======== Trecho do documento
Jornal Le Monde, 27 de Maio de 2010

Reportagem de Hervé Kempf

Tradução: Marcelo Negrão

 

No Cairo, a coleta de lixo foi entregue à grandes empresas, mas as ruas continuam cheias de lixo.

A marginalização dos Catadores tradicionais, conhecidos como “Zabbalines” é retrocesso à reciclagem.



No caos da movimentação das ruas da cidade do Cairo, é necessario um olhar atento para perceber a circulação de inofensivas carroças, carregadas com pilhas de papelão ou de grandes sacos plasticos cinzas, que fazem seu caminho pelo intenso calor da capital egipcia. Essas carroças têm importância vital nessa metropole de 16 milhões de habitantes: elas transportam e retiram uma grande quantidade do lixo produzido na cidade em direção à espaços proprios, onde os “Zabbalines” (Catadores) fazem a triagem e a reciclagem.



O bairro conhecido como Manchiet Nasser, aos pés de uma pequena montanha e não muito distante do centro da cidade, é um desses locais onde se faz a triagem. As ruas, bastante calmas, apresentam o mesmo aspecto rustico e antiquado que os demais bairros da capital egipcia. Mas esse bairro tem um pouco mais de lixos espalhados pela rua do que os demais. Sacos rasgados, latas e lixos soltos se acumulam nas garagens. Em toda parte mulheres fazem a triagem de plasticos, metais e garrafas, entre crianças que brincam e cabritos que buscam algo para comer.



Mais de 30 mil pessoas, a grande maioria de religião cristã, vivem nesse bairro, nessa que é, sem duvida, a maior cidade do mundo recicladora de residuos. Os pioneiros se instalaram por laa partir dos anos 1940, vindos de regiões pobres do norte do Egito. E encontraram seu lugar gerindo os residuos de uma metropole que cresceu vertiginosamente.



Mas ha alguns anos a vida dos Zabbalines vem ficando cada vez mais dificil: desde 2003 as autoridade confiaram a gestão dos residuos à grandes empresas. A idéia era de racionalizar o sistema e melhor atender aos bairros pobres, nem sempre atendido pelos Zabbalines. Depois, na primavera de 2009, tendo como pretexto a epidemia da Gripe Suina (Gripe A, H1N1), o governo abateu 300 mil porcos dos Zabbalines. Além de terem perdido uma fonte de alimento e renda, os animais se alimentavam da matéria orgânica triada pelos Catadores. Esses fatos pioraram ainda mais a situação deles.
================
> Instruções do exercício:
Retome a reportagem sobre os catadores do Cairo logo após a última frase apresentada.
======== Dados de origem
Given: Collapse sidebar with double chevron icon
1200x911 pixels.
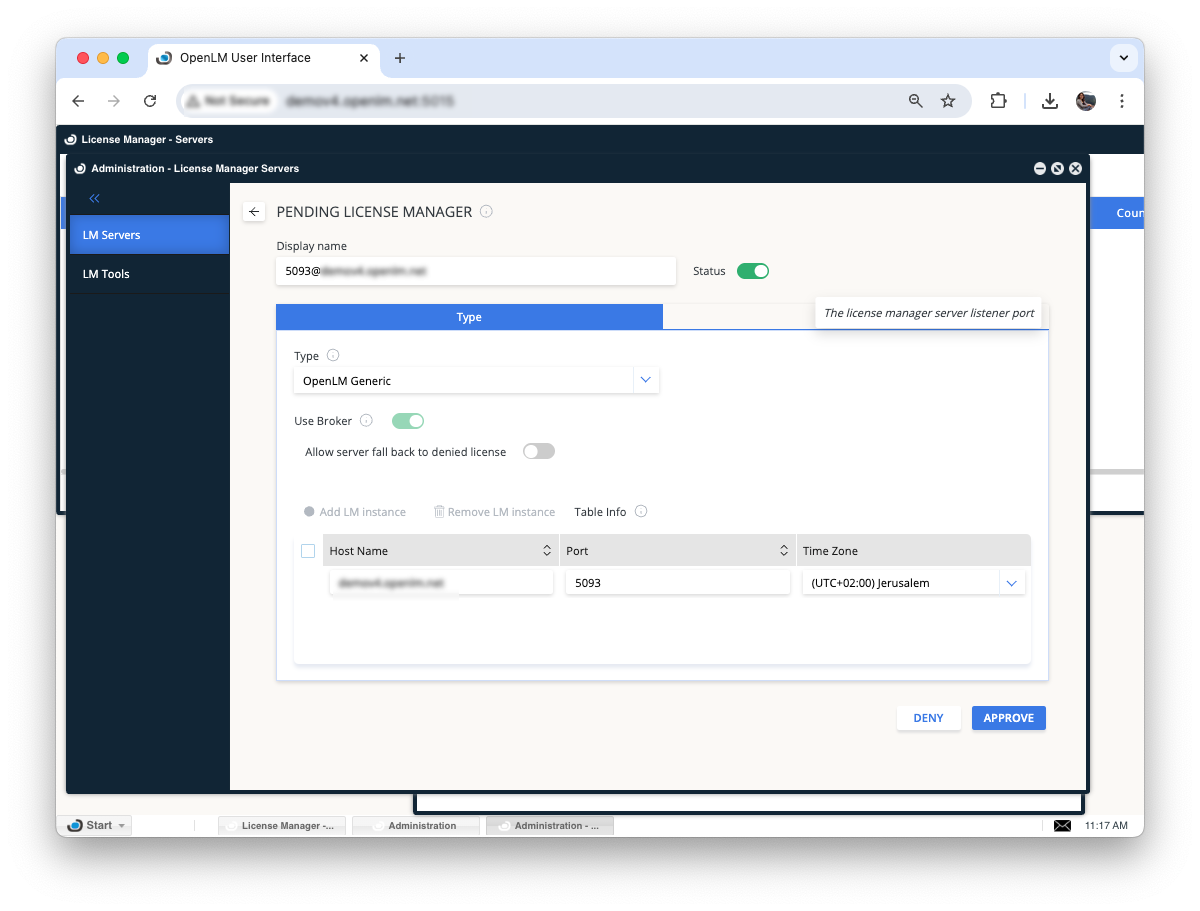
================
> Resultado da tarefa:
Disputa pelas lixeiras

No meio desse imapsse, apoiado em uma pilha de sacos plasticos reciclados que irão para a China ou para Libia, Youssef – ele não revela seu sobrenome para não ter problemas com a policia – reclama: “a profissão esta morrendo. Nos comiamos carne de porco três vezes por semana, agora, carne somente 1 vez por mês. Olhe em nossa volta, estão todos desempregados”



Face às multinacionais, os Zabbalines tentam se adaptar ao novo cenario: a empresa italiana “AMA Arab” passou a fazer contratos com eles, deixando a coleta e, nos aterros sanitarios e lixões, os materiais reciclaveis. Mas em outros bairros da cidade do Cairo, outras companhias contratadas pelo governo – espanholas e egipcias – entraram em um relativo estado de guerra. Os Catadores fazem coleta dentro das lixeiras das empresas e continuam a catação nas casas e prédios, deixando apenas a matéria organica – que não tem serventia – nas ruas.



Assim então, a gestão do lixo não encontra um ponto de acordo para melhorar. “Se tivessemos um quarto da capacidade tecnica das grandes empresas, fariamos muito melhor do que eles”, afirma Girgus Soliman, um Zabbaline que ganha sua vida graças à uma maquina e lhe permite de reciclar o plastico e de preparar a venda.



“Nos bairros de classe média e alta, as pessoas pagam mais do que antes pelo mesmo serviço” resume Lise Debout, que estudou o problema no Centro de Estudos e Documentação Economicas e Juridicas (CEDEJ) do Cairo. “Nos bairros populares do centro da cidade os moradores também estão pagando mais, mas a situação melhorou. Em compensação, na periferia a situação é disparate, e muitas vezes, degradante. Lixões a céu aberto, no meio das ruas podem ser encontrados com frequencia nessas areas”. Quanto as taxas de reciclagem, ela se tronaram mediocres: nas empresas privadas atingem entre 2% e 8%, contra cerca de 80% para os Zabbalines.



“Nosso governo tentou trazer um sistema de gestão que funciona nos paises do norte” estima Laila Iskander, uma consultora que trabalha com os Zabbalines desde 1982. “Mas ignorou a presença e o trabalho dos catadores, e assim não esta funcionando”.



Nada indica, entretanto, que as autoridades queiram mudar de rumo. Para Manchiet Nasser, um novo boato pode ser ainda pior: o governador projeta remover todo o bairro para dar lugar à um projeto turistico...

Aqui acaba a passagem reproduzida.